After two weeks or so of zero activity beyond picking up a few sticks in the yard and walking the dog, Sunday dawned with a clear blue sky and temps promising to hit the mid 60s. I did my yoga routine and after our Sunday brunch put on some ragged blue jeans and headed outside with the chainsaw. Pre-deck I spent most my yard and flower bed maintenance in the little and big backyards and so the front is usually in a state of neglect and untidiness. Sunday I set out to correct some of that. There is a fairly large pittosporum next to the yew tree that had two big dead branches and the yew trees needed some low branches removed and the three red tip photinias across the front were completely out of control and neglected and full of dead and low branches and the three crepe myrtles had water sprouts all around as did the two Chinese fringe flower trees which also needed low branches removed. And so I spent 4 hours out there with the chainsaw and long handled nippers trimming and pruning out dead wood and low branches and water sprouts and then cutting up the downed branches into manageable sizes and loading the truck with all the debris. Before I loaded up the truck with Sunday's debris, I filled it with the pile of dead orange cosmos, another pile of fallen dead wood, and the pittosporum and yew branches and then emptied that onto the burn pile. The photinia debris is still in the truck though because by then I was really tired and still needed to walk the dog.
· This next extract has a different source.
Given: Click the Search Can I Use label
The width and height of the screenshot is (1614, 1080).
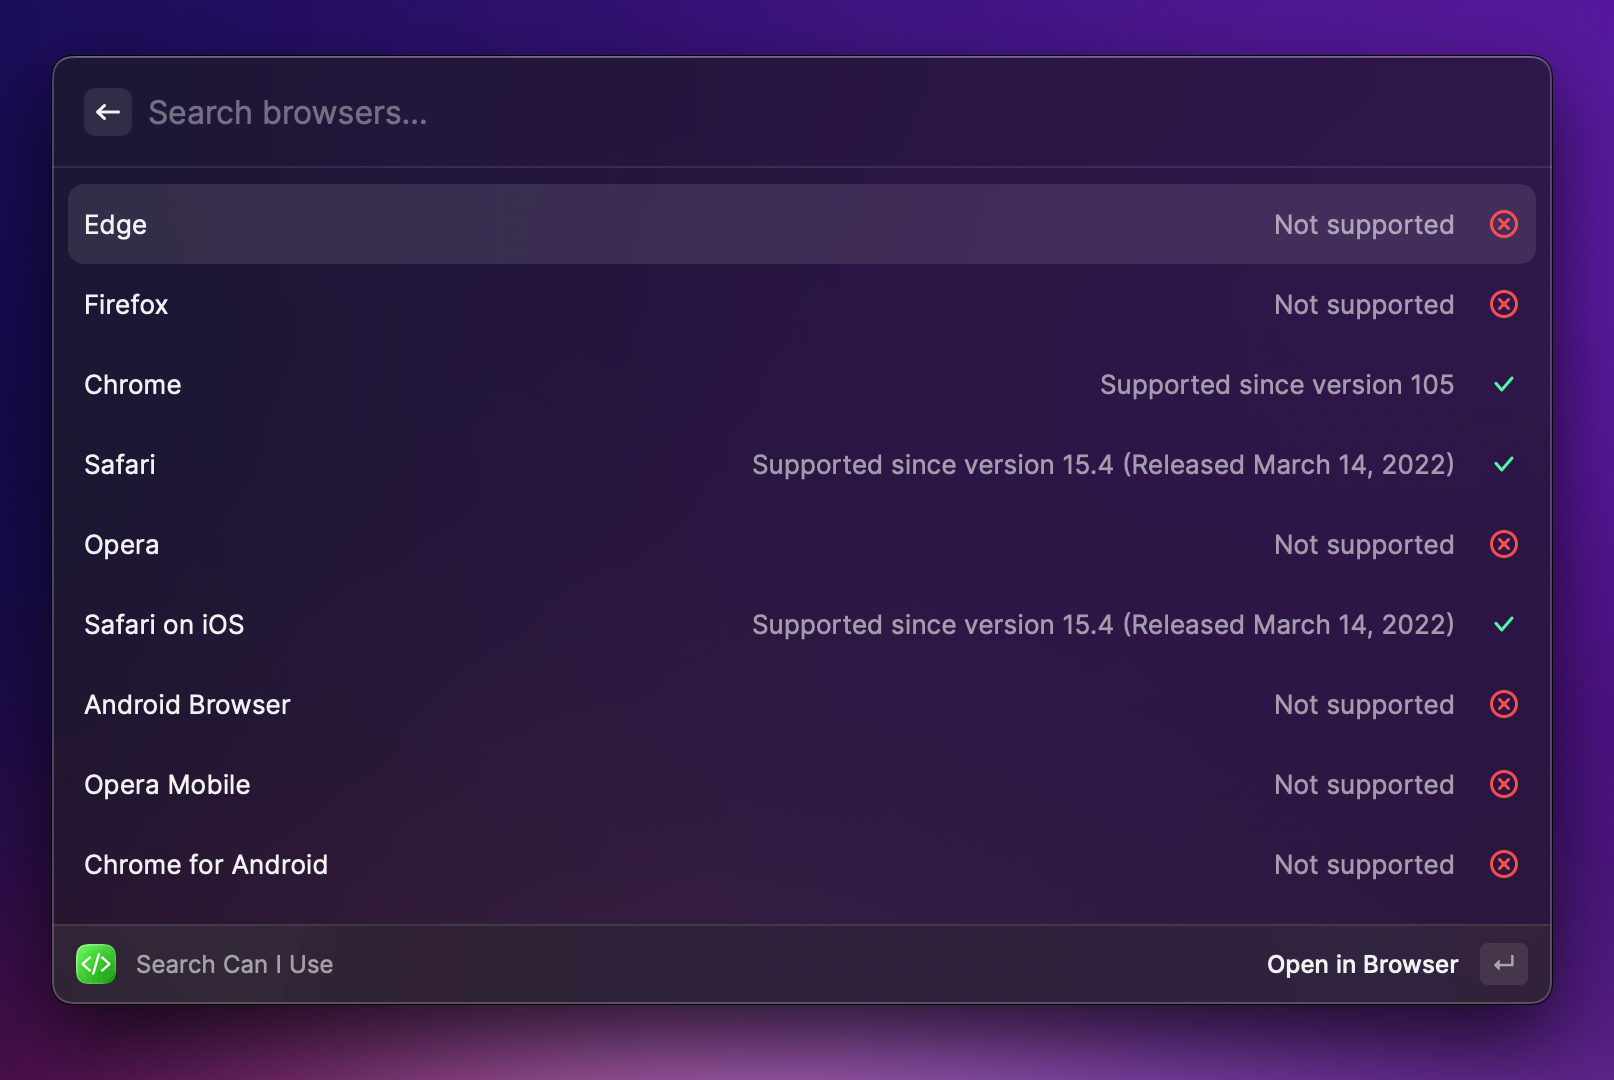Looking at the screenshot, I should (234, 965).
When I was loading the truck the second time my neighbor Gary came by and asked if I hired out. Yes, but I don't think you can afford me. My sister came out to observe and remark on all the fun I was having. Well, the fun part's over, the fun part was using the chainsaw. Neither offered to help.
But, you know, if it wasn't actually fun it did feel good to get out there and do some physical labor, use my body, and it looks so much better.
after (though I saw three more branches that need to come off but I had already put everything away)
I still have a lot of work to do in the front, tidying up and bordering the flower beds and doing some planting around the deck, spreading mulch in the areas that only get enough sun for weeds. I was going to take advantage of these warm days today, Monday, before a cold front starts moving in to dig up a clump of dietes iris that's in an inconvenient spot and which doesn't get enough sun to bloom but it's overcast and has and is supposed to rain all day. Just as well, I guess, because by the time I quit yesterday, the body was tired. And we do need the rain.
Here's the 12.5 acre pasture behind our house, behind everyone's houses on my side of the street, with the trailer park on the other side.
Neighbor Gary, a retired farmer who has lived in his house all his life says that property has a kind of slough through it at the far end from me and even my end can be under water after a hard rain. I wonder if the prospective buyers realize how easily that property floods.